FFI is particularly critical in mixed-ASIL systems – where elements with different ASIL levels (or QM and ASIL elements) coexist on the same hardware platform. The concern is that a failure in a QM element could cascade into an ASIL element and cause a safety goal violation. Part 9, Clause 6 requires that when elements of different ASILs coexist, FFI must be ensured for the higher-ASIL element – meaning the lower-ASIL element cannot interfere with the correct operation of the higher-ASIL element.
FFI is typically achieved through partitioning mechanisms – physical or logical barriers that prevent fault propagation between elements. In software, this includes memory protection (MPU/MMU preventing QM software from writing to ASIL memory regions), temporal protection (ensuring QM tasks cannot consume the CPU time budget allocated to ASIL tasks), and communication data validation (checking integrity of data received from lower-ASIL sources before using it in ASIL functions). In hardware, this includes separate power supply domains, physical isolation of signal paths, and galvanic isolation between channels.

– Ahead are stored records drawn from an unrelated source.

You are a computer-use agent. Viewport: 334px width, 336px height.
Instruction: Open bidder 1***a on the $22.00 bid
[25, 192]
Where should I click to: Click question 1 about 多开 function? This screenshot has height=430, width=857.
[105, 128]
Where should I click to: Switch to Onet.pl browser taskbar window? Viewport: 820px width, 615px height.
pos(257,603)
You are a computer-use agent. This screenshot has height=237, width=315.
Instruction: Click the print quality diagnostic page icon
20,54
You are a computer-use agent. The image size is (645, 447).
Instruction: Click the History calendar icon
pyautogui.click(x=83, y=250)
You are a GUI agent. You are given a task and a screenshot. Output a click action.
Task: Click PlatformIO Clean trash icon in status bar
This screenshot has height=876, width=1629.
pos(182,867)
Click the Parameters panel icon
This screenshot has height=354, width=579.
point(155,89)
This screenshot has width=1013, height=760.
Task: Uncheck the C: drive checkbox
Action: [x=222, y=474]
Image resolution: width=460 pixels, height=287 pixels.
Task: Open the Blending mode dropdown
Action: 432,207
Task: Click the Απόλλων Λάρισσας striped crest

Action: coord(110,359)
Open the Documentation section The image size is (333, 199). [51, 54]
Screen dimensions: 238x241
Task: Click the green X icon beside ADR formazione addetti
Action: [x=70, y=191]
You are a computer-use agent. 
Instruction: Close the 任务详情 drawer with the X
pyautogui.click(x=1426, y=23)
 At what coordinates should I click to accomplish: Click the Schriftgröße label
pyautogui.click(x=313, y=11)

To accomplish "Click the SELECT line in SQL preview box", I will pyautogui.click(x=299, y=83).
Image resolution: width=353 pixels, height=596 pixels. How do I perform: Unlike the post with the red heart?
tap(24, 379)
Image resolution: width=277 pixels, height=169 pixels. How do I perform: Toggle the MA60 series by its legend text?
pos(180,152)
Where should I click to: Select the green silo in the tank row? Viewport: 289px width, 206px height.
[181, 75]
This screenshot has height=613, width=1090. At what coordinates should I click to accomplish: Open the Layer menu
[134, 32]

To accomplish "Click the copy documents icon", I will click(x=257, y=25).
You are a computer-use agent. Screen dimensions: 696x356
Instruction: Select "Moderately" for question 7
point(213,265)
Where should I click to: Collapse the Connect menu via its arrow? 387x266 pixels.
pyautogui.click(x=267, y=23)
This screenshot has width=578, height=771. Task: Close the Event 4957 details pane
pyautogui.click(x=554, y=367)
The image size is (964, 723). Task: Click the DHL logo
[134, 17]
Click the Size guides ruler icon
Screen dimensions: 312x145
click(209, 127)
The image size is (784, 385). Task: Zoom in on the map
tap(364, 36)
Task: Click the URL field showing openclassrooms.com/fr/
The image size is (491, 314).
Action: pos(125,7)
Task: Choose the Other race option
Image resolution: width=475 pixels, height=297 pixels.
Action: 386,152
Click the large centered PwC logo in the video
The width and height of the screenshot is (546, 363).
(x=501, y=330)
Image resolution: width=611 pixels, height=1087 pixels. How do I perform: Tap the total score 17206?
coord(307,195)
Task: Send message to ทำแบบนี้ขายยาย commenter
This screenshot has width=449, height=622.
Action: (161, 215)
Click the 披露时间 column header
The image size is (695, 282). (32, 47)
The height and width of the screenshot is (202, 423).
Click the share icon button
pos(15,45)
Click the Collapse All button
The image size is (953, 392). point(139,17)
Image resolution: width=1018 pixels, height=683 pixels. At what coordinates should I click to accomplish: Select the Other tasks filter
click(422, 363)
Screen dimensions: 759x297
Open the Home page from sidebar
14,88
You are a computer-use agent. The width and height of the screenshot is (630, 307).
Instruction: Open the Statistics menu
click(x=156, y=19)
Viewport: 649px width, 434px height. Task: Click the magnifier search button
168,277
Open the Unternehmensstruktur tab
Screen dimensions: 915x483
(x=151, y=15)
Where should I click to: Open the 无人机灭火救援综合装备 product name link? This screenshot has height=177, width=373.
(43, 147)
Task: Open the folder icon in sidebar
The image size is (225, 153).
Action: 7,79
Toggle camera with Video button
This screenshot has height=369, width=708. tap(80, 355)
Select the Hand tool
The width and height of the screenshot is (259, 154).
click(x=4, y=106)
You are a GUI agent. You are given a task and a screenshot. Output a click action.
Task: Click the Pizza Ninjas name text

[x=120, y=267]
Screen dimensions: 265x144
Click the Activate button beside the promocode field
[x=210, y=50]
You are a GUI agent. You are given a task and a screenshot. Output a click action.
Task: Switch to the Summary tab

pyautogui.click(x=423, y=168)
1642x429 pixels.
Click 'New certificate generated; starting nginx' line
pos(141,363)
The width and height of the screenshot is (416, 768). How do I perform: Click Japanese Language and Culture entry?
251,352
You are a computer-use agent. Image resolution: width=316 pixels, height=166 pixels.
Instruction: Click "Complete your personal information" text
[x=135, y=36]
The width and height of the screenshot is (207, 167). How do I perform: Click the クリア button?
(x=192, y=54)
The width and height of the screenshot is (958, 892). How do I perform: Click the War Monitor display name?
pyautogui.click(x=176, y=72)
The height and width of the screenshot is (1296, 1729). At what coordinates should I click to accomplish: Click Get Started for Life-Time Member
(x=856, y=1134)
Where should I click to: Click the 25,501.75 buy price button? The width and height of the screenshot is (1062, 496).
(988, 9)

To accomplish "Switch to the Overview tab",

14. Independence vs Freedom from Interference – The Critical Distinction
These two concepts are related but distinct, and confusing them is a common error:
Freedom from Interference (FFI): Addresses cascading failures only. FFI means that a failure in Element A cannot cascade to cause a failure in Element B that violates a safety requirement. FFI is required whenever elements of different ASIL levels coexist (Part 9, Clause 6).
Independence: Addresses both cascading failures AND common cause failures. Independence means that the elements are free from all dependent failures – both cascading failures and common cause failures – that could lead to safety goal violations. Independence is required for ASIL decomposition (Part 9, Clause 5) – because the decomposition claim depends on both channels being truly independent.
In mathematical terms: Independence = FFI + Absence of CCFs leading to safety goal violations. Independence is a stricter requirement than FFI alone. Achieving FFI is necessary but not sufficient for claiming independence.
15. Dependent Failure Analysis (DFA) Process
The Dependent Failure Analysis (DFA) is the systematic process of identifying and evaluating dependent failures to validate independence claims (for ASIL decomposition) and freedom from interference claims (for mixed-ASIL coexistence). The DFA process includes identifying the elements between which independence or FFI must be demonstrated (based on the safety architecture and ASIL decomposition decisions), identifying potential dependent failure initiators (DFIs) – the root causes that could trigger dependent failures, evaluating each DFI to determine whether it could cause a dependent failure (CCF or cascading failure) that violates a safety goal, and specifying safety measures to mitigate any identified dependent failure risks.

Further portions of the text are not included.